### Action item
Exactly the lines from the one containing "Task: Click the Pocket Raiders item thumbnail" through the end of the data, and nothing more, should be retyped; pictures stay out.

··· Materials provided ···

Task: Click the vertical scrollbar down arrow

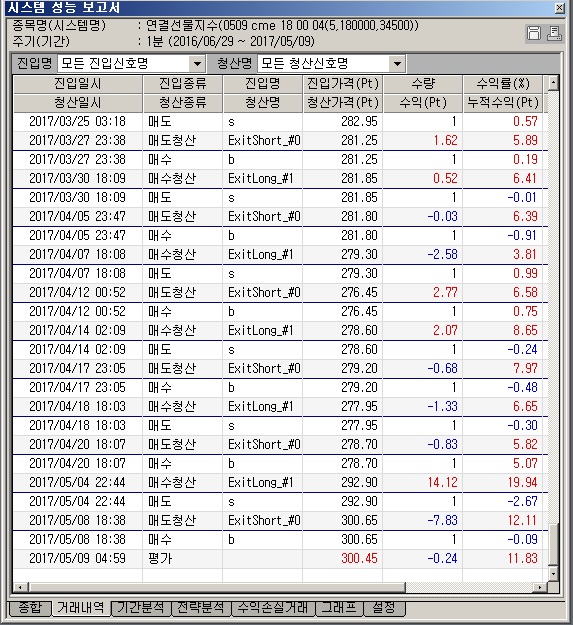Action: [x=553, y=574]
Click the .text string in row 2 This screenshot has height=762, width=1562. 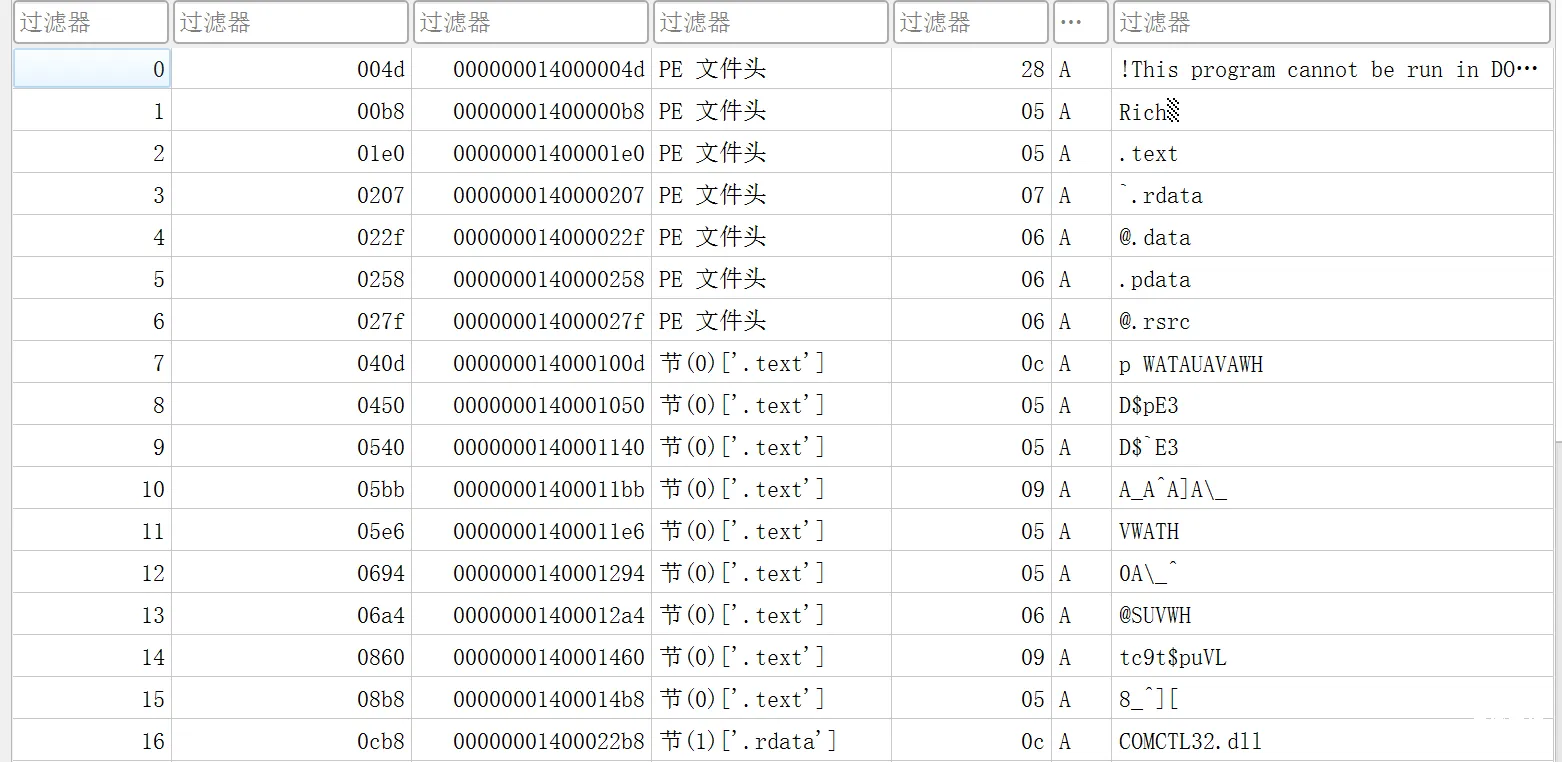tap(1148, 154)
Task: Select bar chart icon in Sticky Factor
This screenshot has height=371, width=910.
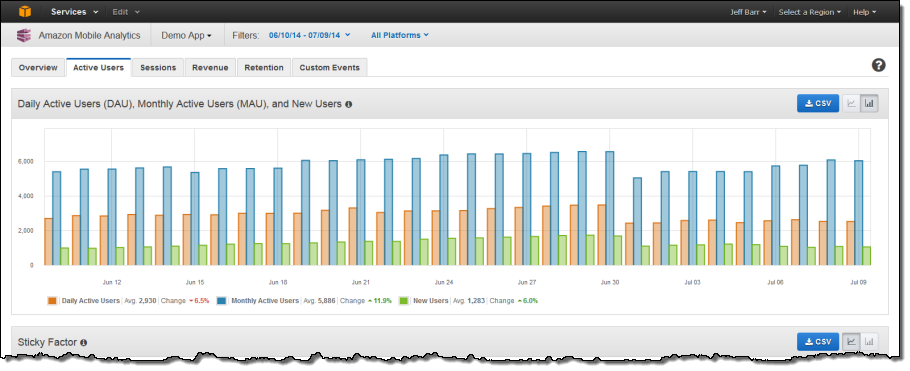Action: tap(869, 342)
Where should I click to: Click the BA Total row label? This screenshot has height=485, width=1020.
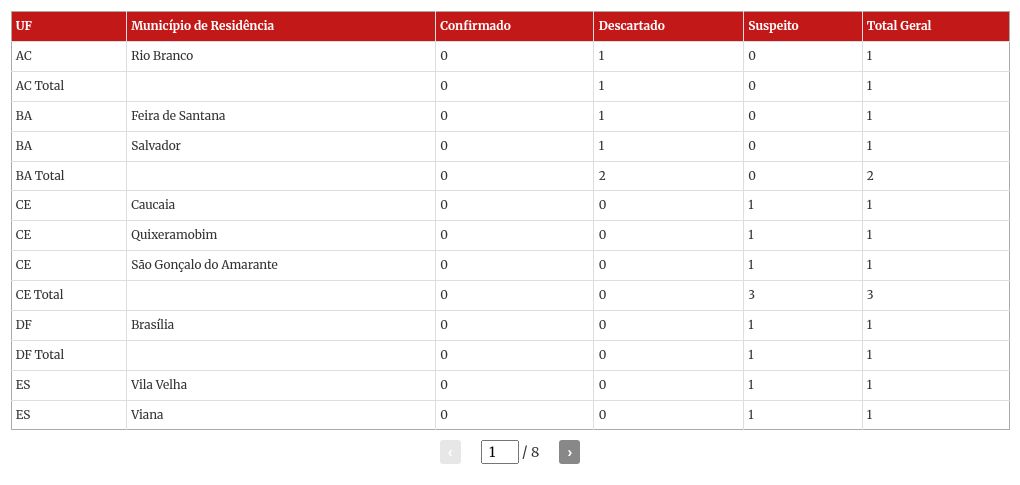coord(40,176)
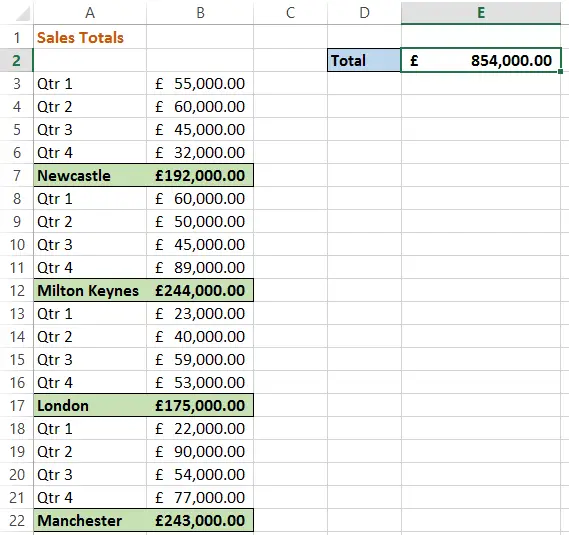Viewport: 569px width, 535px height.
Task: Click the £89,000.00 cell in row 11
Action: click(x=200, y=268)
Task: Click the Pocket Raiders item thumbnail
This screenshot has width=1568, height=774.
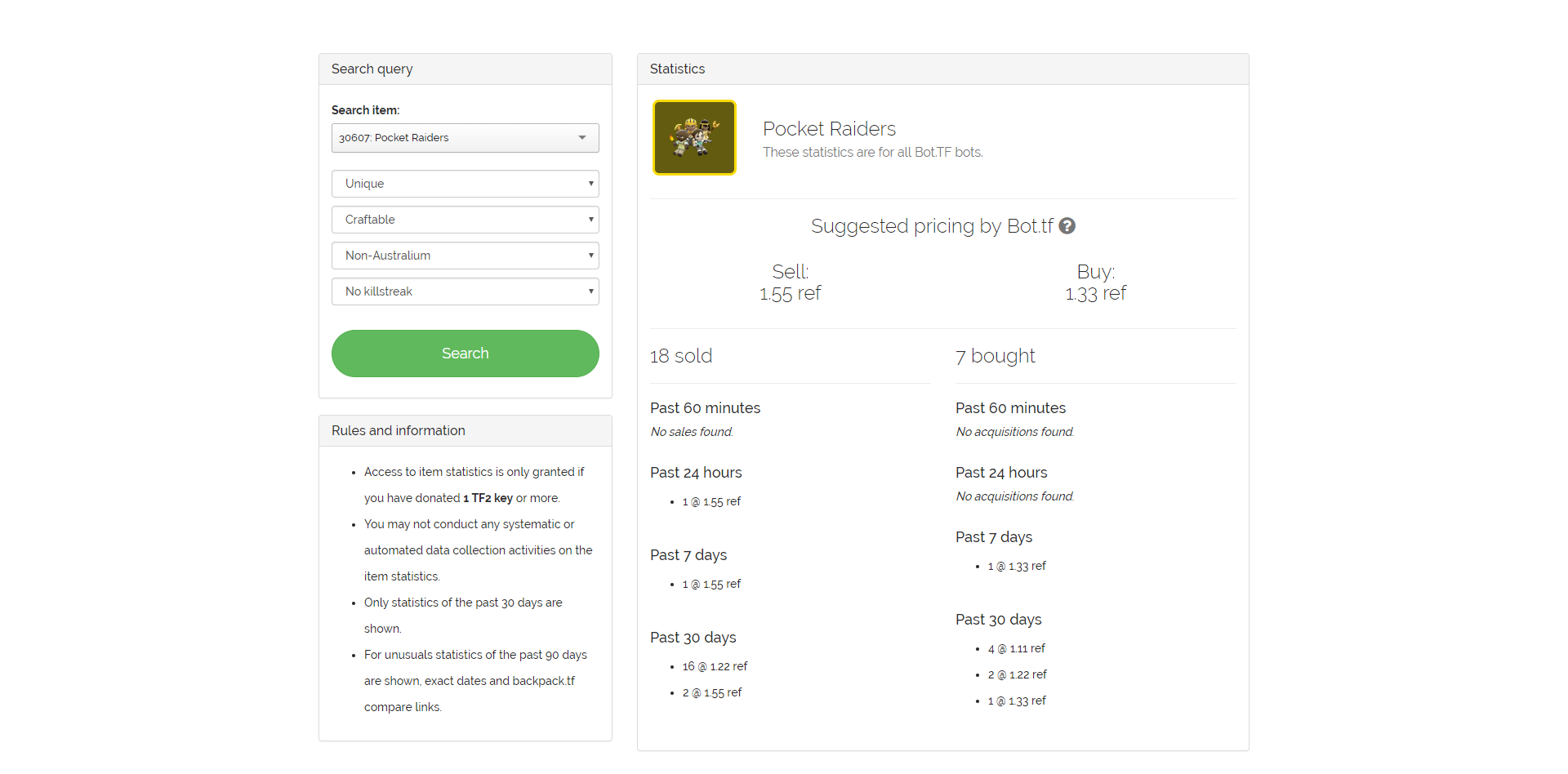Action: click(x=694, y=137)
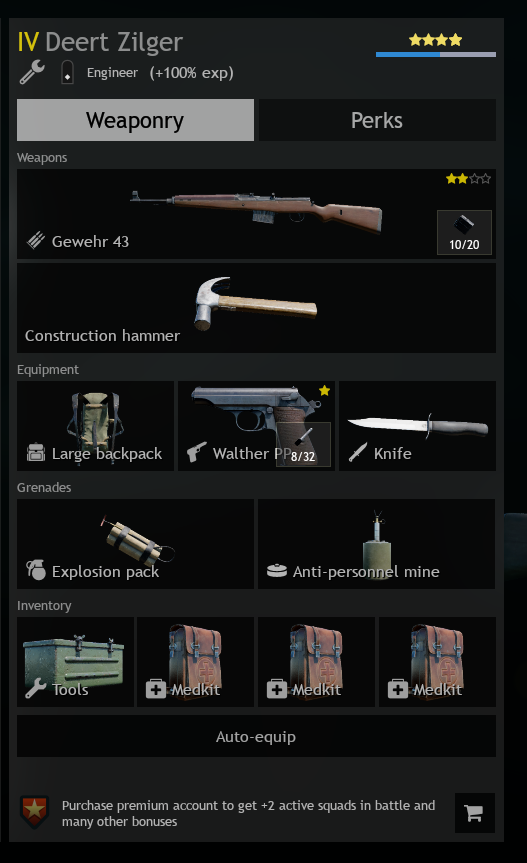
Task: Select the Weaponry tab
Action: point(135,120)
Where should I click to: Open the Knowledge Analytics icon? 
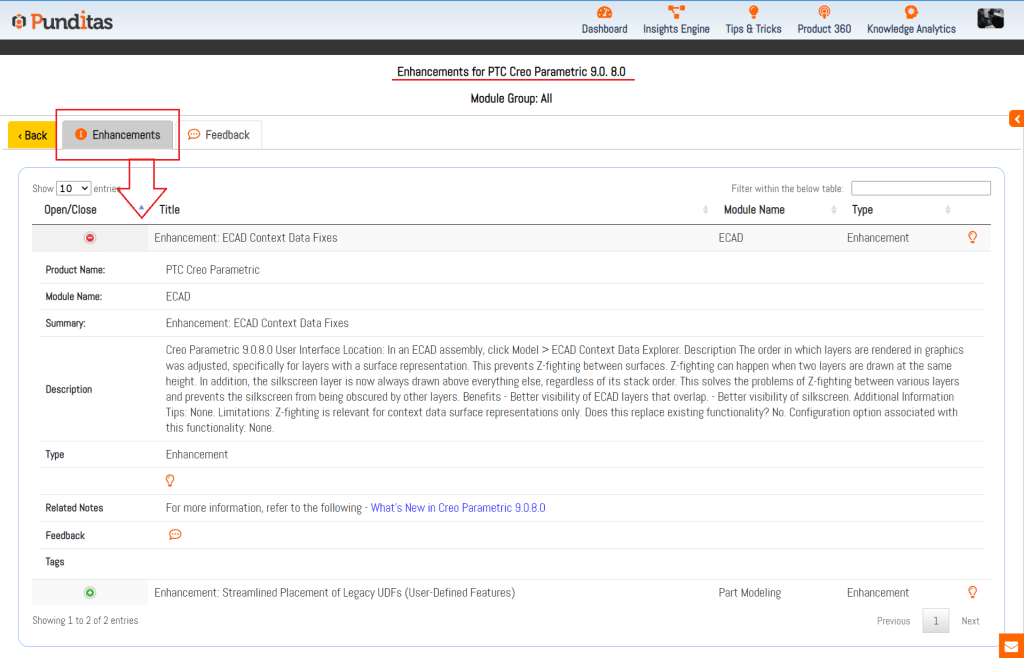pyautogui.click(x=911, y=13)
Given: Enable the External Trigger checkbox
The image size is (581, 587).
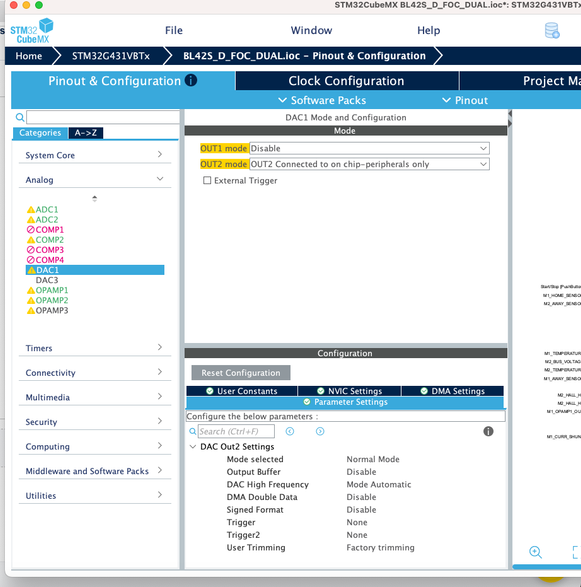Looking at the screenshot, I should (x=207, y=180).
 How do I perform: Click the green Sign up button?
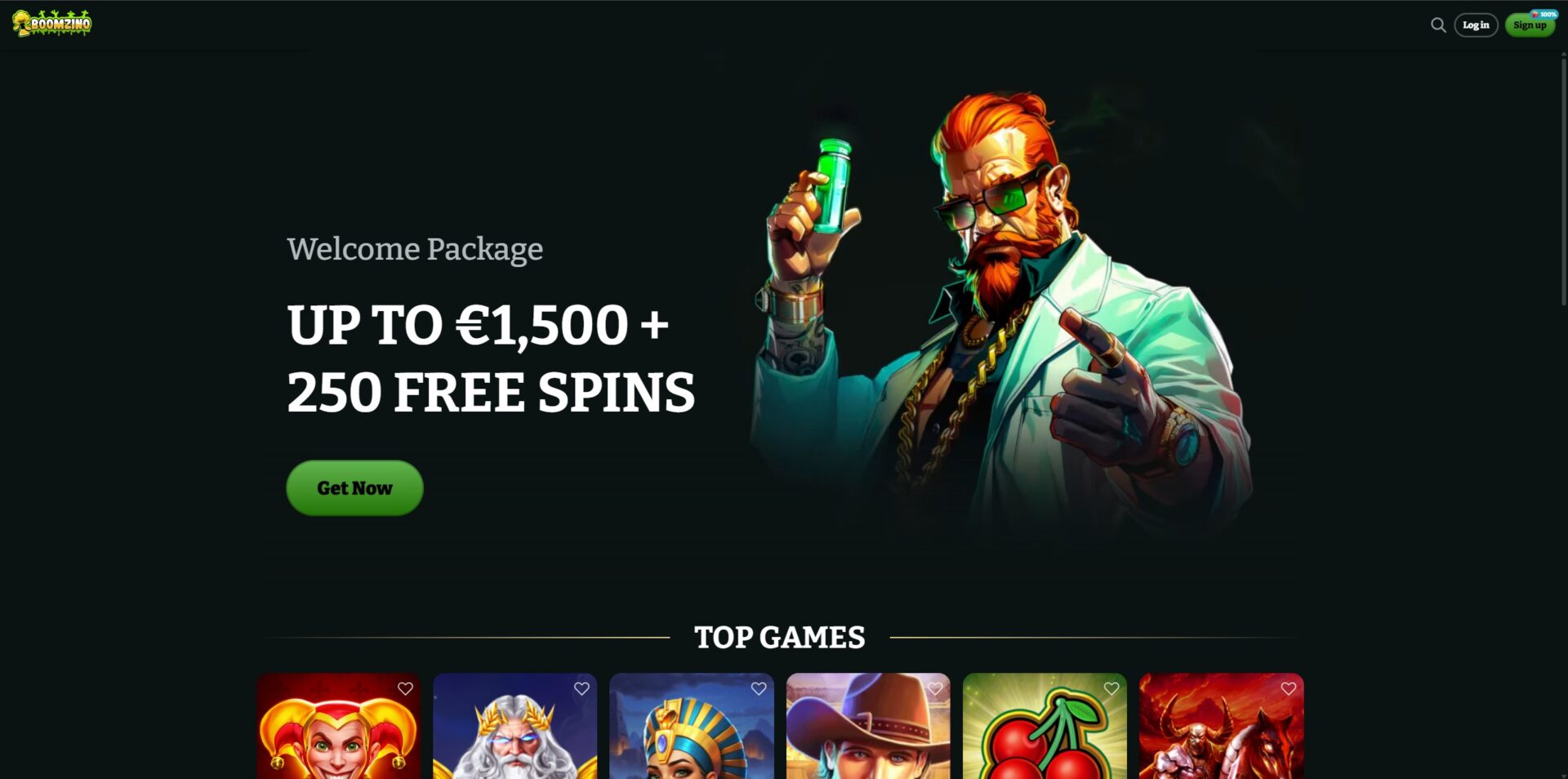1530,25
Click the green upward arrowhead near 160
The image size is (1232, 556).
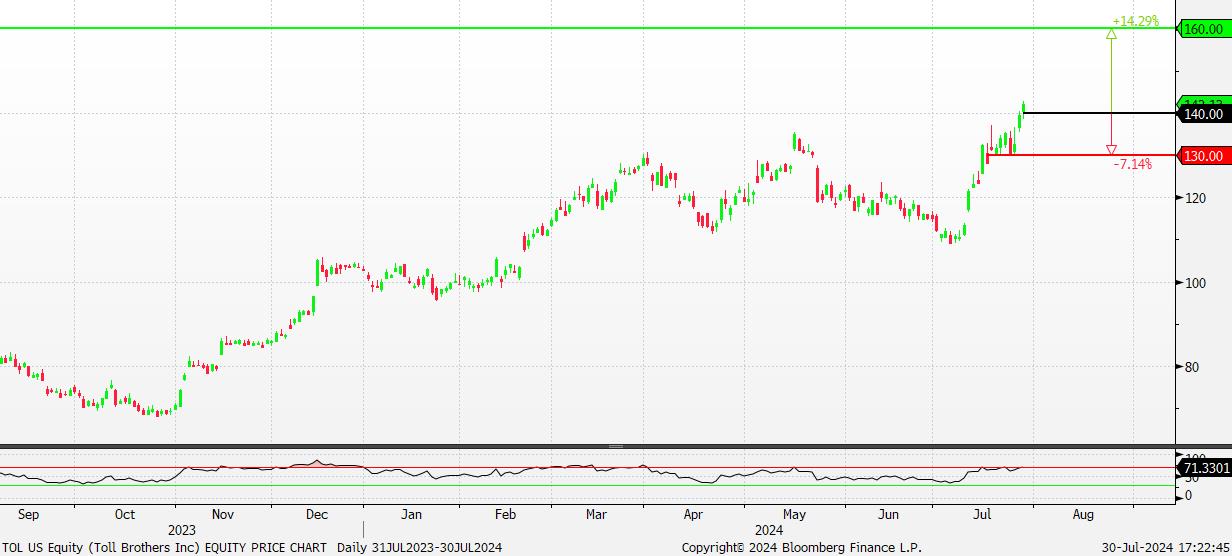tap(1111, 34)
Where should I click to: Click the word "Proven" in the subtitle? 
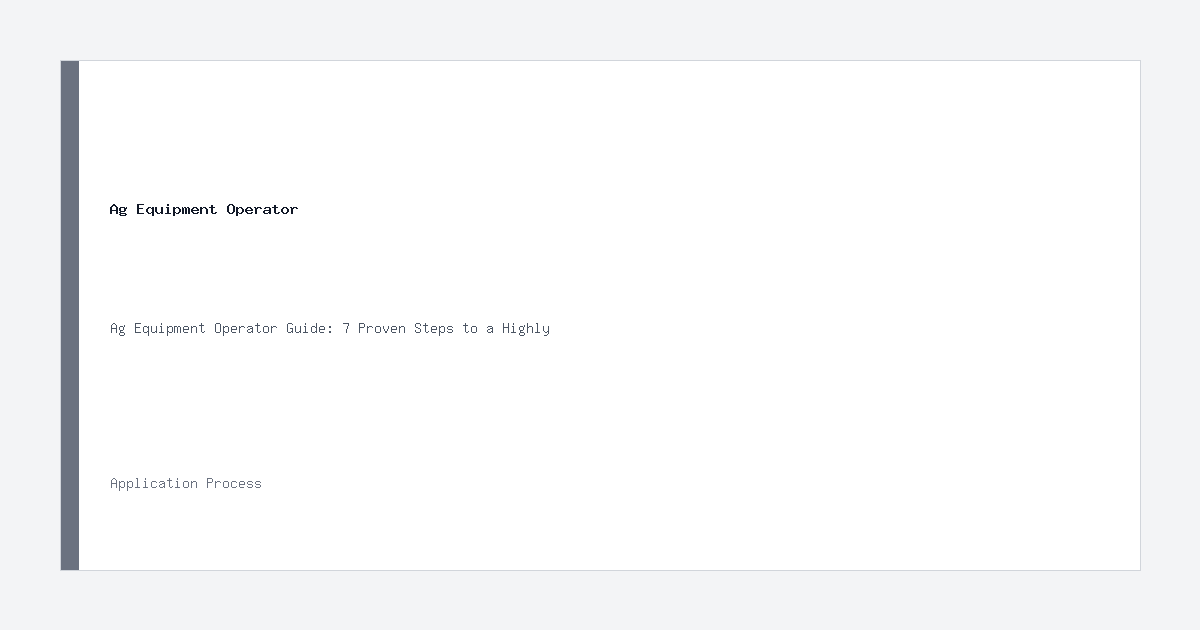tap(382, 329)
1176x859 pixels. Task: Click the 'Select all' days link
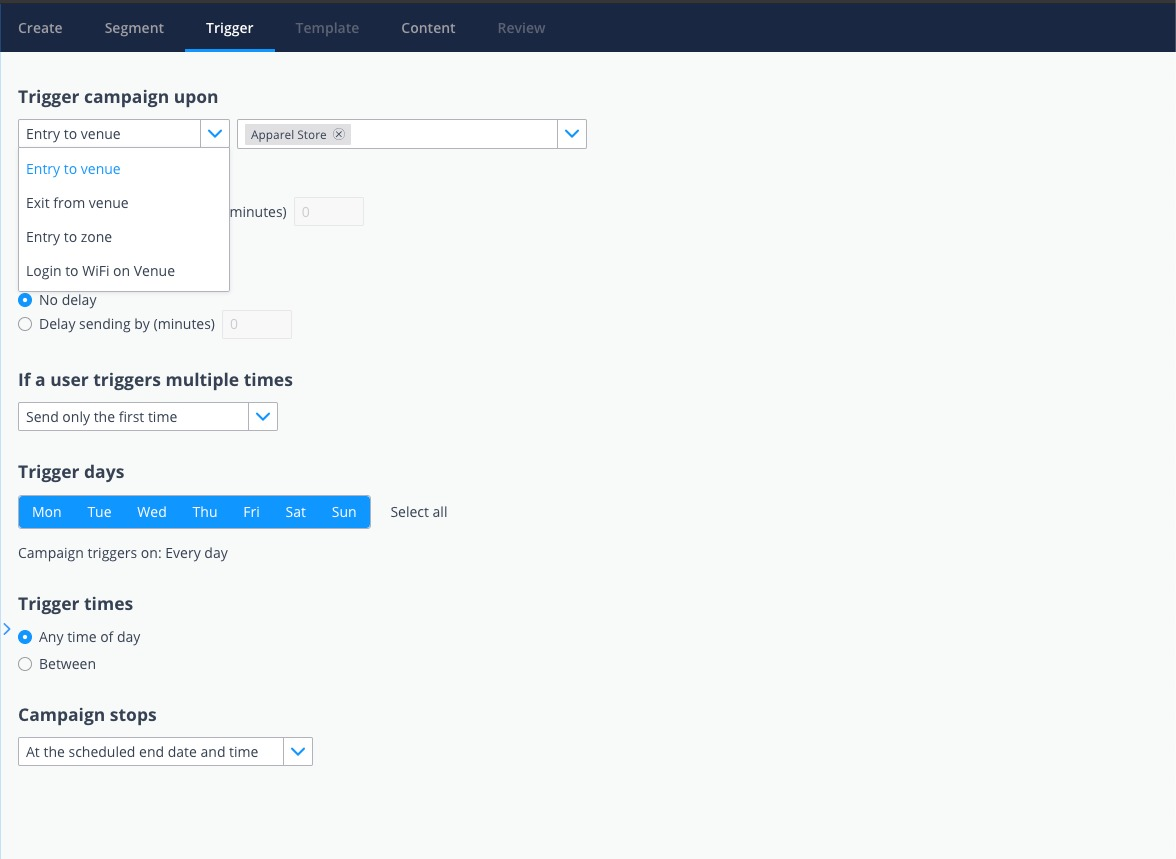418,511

···

### Response to this task
Task: Click the Pocket Raiders item thumbnail
This screenshot has width=1568, height=774.
Action: click(x=694, y=137)
Task: Select the Weaponry tab
Action: point(135,120)
Where should I click to: Open the Knowledge Analytics icon? 
pyautogui.click(x=911, y=13)
Given: Enable the External Trigger checkbox
The image size is (581, 587).
Looking at the screenshot, I should (x=207, y=180).
 How do I perform: Click the green Sign up button?
1530,25
Click the green upward arrowhead near 160
The image size is (1232, 556).
tap(1111, 34)
Where should I click to: Click the word "Proven" in the subtitle? 
tap(382, 329)
1176x859 pixels. Task: Click the 'Select all' days link
418,511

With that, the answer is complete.